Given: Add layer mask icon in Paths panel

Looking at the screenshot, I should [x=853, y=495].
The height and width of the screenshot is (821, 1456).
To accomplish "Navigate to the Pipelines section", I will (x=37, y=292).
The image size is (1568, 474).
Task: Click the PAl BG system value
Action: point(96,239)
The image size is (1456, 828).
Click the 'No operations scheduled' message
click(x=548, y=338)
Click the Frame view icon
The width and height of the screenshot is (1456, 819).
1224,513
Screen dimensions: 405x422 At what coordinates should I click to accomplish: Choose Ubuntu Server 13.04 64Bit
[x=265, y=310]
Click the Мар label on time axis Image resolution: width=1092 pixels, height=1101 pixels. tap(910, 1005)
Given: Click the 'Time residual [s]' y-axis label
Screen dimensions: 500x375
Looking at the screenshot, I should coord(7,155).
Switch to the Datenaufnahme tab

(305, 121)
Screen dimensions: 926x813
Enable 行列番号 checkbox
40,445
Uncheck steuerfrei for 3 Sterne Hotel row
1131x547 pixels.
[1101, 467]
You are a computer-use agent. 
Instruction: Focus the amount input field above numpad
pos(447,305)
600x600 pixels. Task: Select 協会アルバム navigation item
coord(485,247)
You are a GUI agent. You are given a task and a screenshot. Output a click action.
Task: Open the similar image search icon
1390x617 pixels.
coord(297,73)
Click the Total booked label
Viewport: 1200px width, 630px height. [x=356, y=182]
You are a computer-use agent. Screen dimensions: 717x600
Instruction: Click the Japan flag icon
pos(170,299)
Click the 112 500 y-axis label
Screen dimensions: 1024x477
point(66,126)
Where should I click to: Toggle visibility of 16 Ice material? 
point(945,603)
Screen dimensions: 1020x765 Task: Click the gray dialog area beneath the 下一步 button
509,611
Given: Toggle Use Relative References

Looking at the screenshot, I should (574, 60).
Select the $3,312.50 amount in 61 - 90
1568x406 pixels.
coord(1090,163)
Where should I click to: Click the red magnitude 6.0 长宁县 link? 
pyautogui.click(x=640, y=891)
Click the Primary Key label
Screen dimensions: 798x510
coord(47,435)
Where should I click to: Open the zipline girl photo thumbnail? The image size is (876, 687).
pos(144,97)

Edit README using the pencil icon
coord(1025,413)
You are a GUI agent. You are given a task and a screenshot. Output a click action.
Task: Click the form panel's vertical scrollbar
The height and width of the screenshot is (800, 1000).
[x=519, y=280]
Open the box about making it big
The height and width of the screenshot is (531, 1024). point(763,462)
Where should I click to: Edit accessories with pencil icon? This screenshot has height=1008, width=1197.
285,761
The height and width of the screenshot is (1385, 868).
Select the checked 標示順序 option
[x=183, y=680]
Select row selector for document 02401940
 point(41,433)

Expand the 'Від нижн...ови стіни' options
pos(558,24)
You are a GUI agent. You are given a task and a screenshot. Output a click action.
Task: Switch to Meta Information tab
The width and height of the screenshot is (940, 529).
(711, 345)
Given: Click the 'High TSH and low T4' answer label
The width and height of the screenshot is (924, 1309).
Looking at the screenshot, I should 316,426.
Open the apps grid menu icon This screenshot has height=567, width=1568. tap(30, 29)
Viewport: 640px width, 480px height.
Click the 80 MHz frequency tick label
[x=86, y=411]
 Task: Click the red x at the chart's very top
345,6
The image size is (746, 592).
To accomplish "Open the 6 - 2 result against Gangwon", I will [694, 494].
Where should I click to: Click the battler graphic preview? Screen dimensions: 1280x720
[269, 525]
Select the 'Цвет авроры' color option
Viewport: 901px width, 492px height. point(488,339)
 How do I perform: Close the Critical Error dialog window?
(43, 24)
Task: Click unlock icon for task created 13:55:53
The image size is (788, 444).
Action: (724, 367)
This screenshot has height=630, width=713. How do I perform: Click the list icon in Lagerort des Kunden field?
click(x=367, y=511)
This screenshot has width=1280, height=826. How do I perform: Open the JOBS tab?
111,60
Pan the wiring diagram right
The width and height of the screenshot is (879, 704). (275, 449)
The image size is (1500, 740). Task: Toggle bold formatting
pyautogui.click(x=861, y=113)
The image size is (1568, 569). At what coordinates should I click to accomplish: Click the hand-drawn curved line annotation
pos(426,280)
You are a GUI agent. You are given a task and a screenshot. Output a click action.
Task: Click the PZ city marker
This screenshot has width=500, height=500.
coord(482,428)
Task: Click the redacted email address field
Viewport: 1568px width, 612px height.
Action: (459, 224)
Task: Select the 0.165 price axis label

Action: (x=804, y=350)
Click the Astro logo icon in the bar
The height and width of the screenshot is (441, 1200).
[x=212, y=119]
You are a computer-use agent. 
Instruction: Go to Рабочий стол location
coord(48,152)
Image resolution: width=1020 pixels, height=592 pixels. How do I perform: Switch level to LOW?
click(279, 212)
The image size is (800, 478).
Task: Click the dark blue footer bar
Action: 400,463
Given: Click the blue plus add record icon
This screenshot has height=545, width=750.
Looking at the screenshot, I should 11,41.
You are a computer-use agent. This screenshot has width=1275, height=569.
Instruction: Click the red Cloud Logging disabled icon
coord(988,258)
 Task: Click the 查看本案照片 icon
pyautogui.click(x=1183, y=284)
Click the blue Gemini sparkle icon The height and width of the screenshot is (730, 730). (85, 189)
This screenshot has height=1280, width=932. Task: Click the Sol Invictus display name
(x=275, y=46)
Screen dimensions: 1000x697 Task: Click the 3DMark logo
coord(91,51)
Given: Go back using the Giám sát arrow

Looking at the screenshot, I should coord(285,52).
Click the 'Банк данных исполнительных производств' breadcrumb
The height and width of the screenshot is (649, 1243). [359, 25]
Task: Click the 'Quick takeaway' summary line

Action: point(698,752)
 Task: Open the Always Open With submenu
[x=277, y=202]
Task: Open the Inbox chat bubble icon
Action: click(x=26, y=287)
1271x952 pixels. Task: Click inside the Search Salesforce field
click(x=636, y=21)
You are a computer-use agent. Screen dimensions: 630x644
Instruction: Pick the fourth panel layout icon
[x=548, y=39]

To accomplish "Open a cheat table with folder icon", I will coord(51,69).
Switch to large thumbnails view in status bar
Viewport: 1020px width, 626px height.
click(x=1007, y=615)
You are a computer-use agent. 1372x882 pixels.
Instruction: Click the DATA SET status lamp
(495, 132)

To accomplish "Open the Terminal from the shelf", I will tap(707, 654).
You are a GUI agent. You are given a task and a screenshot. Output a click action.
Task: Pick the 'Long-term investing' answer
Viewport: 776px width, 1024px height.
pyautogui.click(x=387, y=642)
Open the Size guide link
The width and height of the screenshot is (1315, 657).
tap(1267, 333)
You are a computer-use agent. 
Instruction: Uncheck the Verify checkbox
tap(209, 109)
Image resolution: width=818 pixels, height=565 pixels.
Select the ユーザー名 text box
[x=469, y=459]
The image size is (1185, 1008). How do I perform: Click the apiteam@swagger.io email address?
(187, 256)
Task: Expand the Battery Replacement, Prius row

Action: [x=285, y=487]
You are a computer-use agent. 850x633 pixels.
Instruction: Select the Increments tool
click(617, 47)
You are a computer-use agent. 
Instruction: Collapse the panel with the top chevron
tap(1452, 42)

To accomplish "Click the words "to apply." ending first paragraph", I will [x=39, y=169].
──────────────────────────────
Output should match, line for line, the stretch of the material above from the line holding "The width and height of the screenshot is (924, 1309)." through the line holding "Viewport: 640px width, 480px height.".

Finished task:
The width and height of the screenshot is (924, 1309).
Looking at the screenshot, I should 316,426.
Open the apps grid menu icon This screenshot has height=567, width=1568. tap(30, 29)
Viewport: 640px width, 480px height.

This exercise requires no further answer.